Figure 4 ENO1 is expressed on the invadopodial surface of CSCs. (A) Confocal views of PAC CSCs (represented by CD44+CD133+ PC-3 cells) showing the cross-section of invadopodia structures (represented by cortactin+F-acin+ puncta) with the colocalized surface ENO1 (sENO1; green), cortactin (red), and F-actin (magenta) that penetrate into the underlying gelatin matrix. Nuclei were counterstained with 4’,6-diamidino-2-phenylindole (DAPI; blue). Scale, 10 µm. (B) Top, a pie chart showing the percentage of sENO1+ invadopodia per PC-3 CSC. Bottom, a pie chart showing the percentage of sENO1+ invadopodia per GAC AGS CSC (represented by CD90+ AGS cells). (C) Left, representative three-dimensional (3D) reconstructed confocal image of CD44+CD133+ PC-3 CSCs showing the co-localization of sENO1 (green) and cortactin (red) at the ventral side of cell. Scale, 8 µm. Right upper, digital zoom-in image from serial Z sections (yellow rectangle) showing the spatial colocalization of sENO1 (green) and cortactin (red) at invadopodia. Scale, 5 µm. Right lower, the orthogonal view of the magnified areas (yellow squares at top) shown the distribution and localization of sENO1 and cortactin at the base of invadopodia. 3D rendered images of the invadopodia (arrows) were processed by using Imaris software. Scale, 1 µm.

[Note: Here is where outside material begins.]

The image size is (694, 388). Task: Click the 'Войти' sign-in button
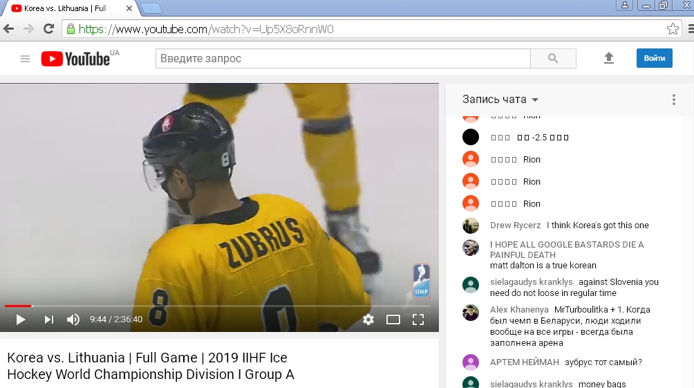[x=654, y=58]
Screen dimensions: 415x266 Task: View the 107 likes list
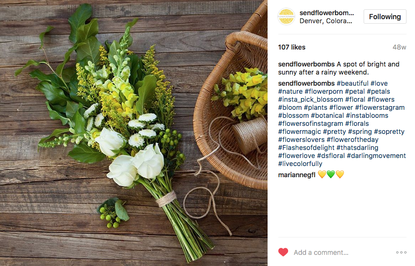[x=292, y=47]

Next, to substantiate the above findings, we sorted the three subpopulations of PAC PC-3 cells based on their expression pattern of sENO1 and the CSC markers CD44, and CD133 and induced the invadopodia formation. Remarkably, sENO1+ CSCs generated considerably more invadopodia than their sENO1- counterparts or other cells (Figures 5A, B). To confirm these imaging analyses, we isolated the invadopodial protein from cells using a previously established fractionation protocol (41, 52). We fractionated PC-3 CSCs seeded on the gelatin matrix into the invadopodia fraction and the cell body fraction and probed the expression of ENO1 using immunoblotting analysis. Since the anti-ENO1 antibody does not distinguish between cytosolic ENO1 and sENO1, we found that the majority of the protein was expressed in the cell body and only a small amount of the protein was detected in the invadopodial lysate of CSCs. Notably and importantly, we could barely detect any ENO1 protein in the invadopodial lysate of non-CSCs (Figure 5C), affirming that sENO1 is a CSC-specific invadopodia marker.

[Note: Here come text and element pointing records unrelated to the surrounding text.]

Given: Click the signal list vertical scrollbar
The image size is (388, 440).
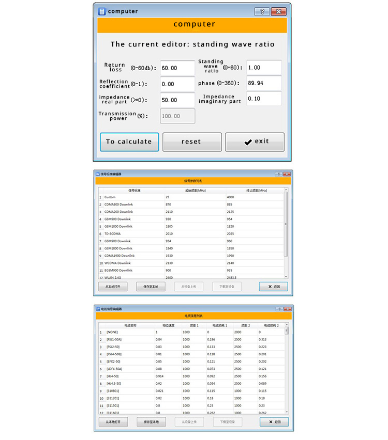Looking at the screenshot, I should point(286,225).
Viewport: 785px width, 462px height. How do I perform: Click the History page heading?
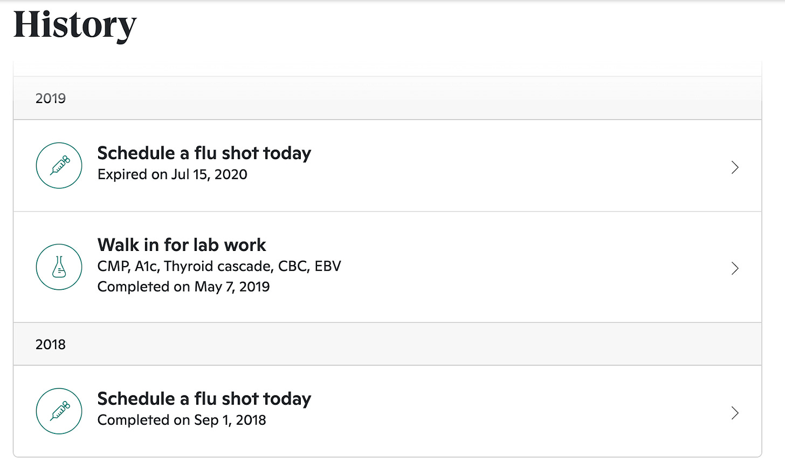(x=74, y=25)
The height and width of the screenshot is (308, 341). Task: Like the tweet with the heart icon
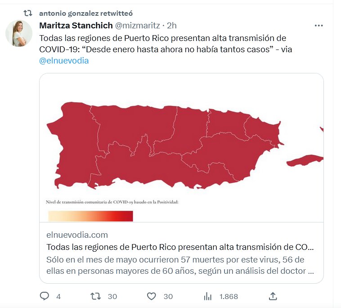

Figure 5 sENO1+ CSCs generate more invadopodia than their sENO1- counterparts. (A) Confocal views of sENO1+ PC-3 CSCs (represented by CD44+CD133+ cells), sENO1- CSCs, and non-CSCs (represented by cells in the other subpopulations) showing invadopodia (yellow puncta) with the colocalized cortactin (green) and F-actin (red) that penetrate the underlying gelatin matrix. Nuclei were counterstained with 4’,6-diamidino-2-phenylindole (DAPI; blue). Scale, 10 µm. (B) Quantification of the invadopodia density per cell in (A). Error bars represent mean ± SEM from three independent experiments (n = 50 cells counted per sample). Unpaired t-test was performed where *p < 0.05, ***p < 0.001. (C) Representative immunoblots of ENO1, cortactin, and F-actin in the cell body (left) and the invadopodial (right) protein lysates fractionated from CD44+CD133+ PC-3 CSCs seeded on gelatin for 6 hours. Protein levels were quantified by densitometric analysis of the bands, normalized to β-actin (loading control).

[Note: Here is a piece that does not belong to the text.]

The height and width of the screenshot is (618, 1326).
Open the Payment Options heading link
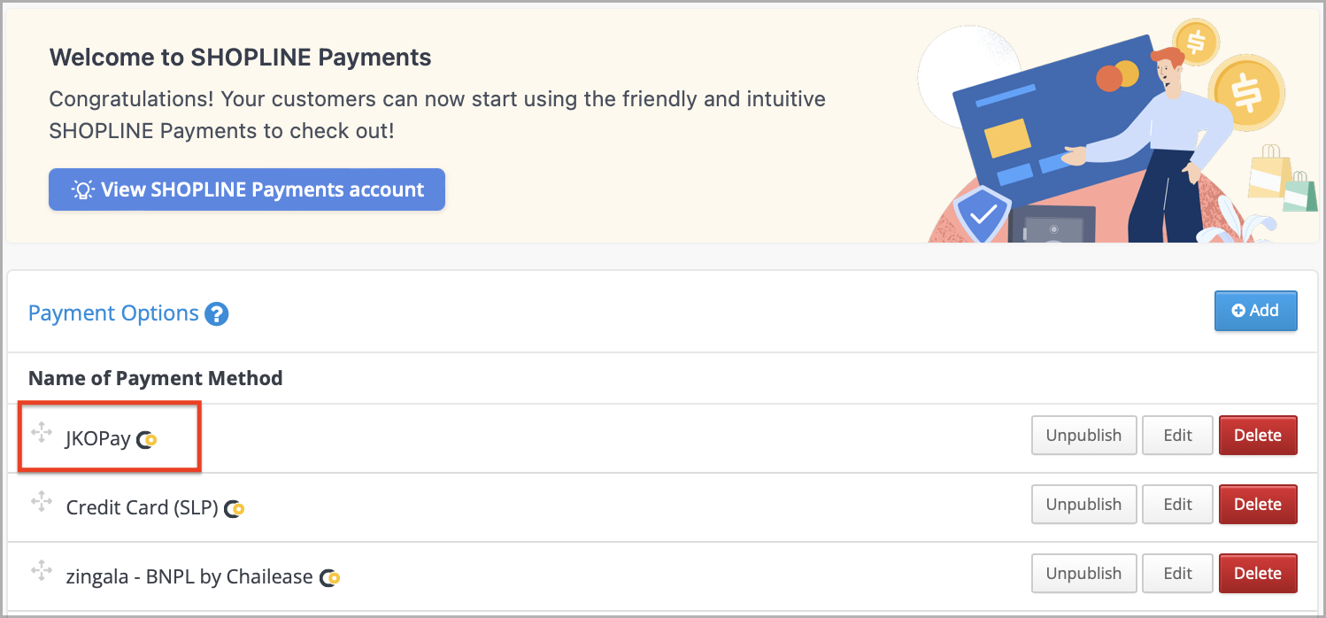point(113,313)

sENO1 Is Functional Important for the Invadopodia and the Invasiveness of CSCs
To gain mechanistic insight into the potential role of sENO1 in the invadopodial functions in CSCs, we stably downregulated the expression of ENO1 using lentivirus-mediated transduction of small hairpin RNA (shRNA) in PAC PC-3 cells. We were able to substantially reduce the expression of ENO1 using two independent shRNA (Figure 6A). Of note, the ENO1-deficient cells were cultivated in the presence of sodium pyruvate (100 µM) to salvage their glycolytic activity, thereby maintaining their viability following knockdown (KD) of ENO1 expression (Supplementary Figure 4). We confirmed that KD of ENO1 expression substantially shrank the population of sENO1+ cells (Figure 6B). Importantly, KD of ENO1 expression considerably and preferentially diminished the number of invadopodia present on CSCs (Figure 6C). Functional verification of the finding was provided by the substantial reduction in the degradation of the gelatin matrix surrounding and beneath CSCs when ENO1 expression was knocked down (Figure 6D). Echoing the impaired invadopodia formation in ENO1-deficient CSCs, KD of ENO1 expression preferentially reduced the invasive capacity of CSCs in PC-3 cells; by contrast, non-CSCs had much less invasive capacity than CSCs either with or without ENO1 KD (Figure 6E). The functional importance of ENO1 in CSC-mediated metastasis gained further support from a distant metastasis model of GAC, wherein KD of ENO1 expression significantly attenuated the pro-metastatic capability of CSCs (Supplementary Figure 5A).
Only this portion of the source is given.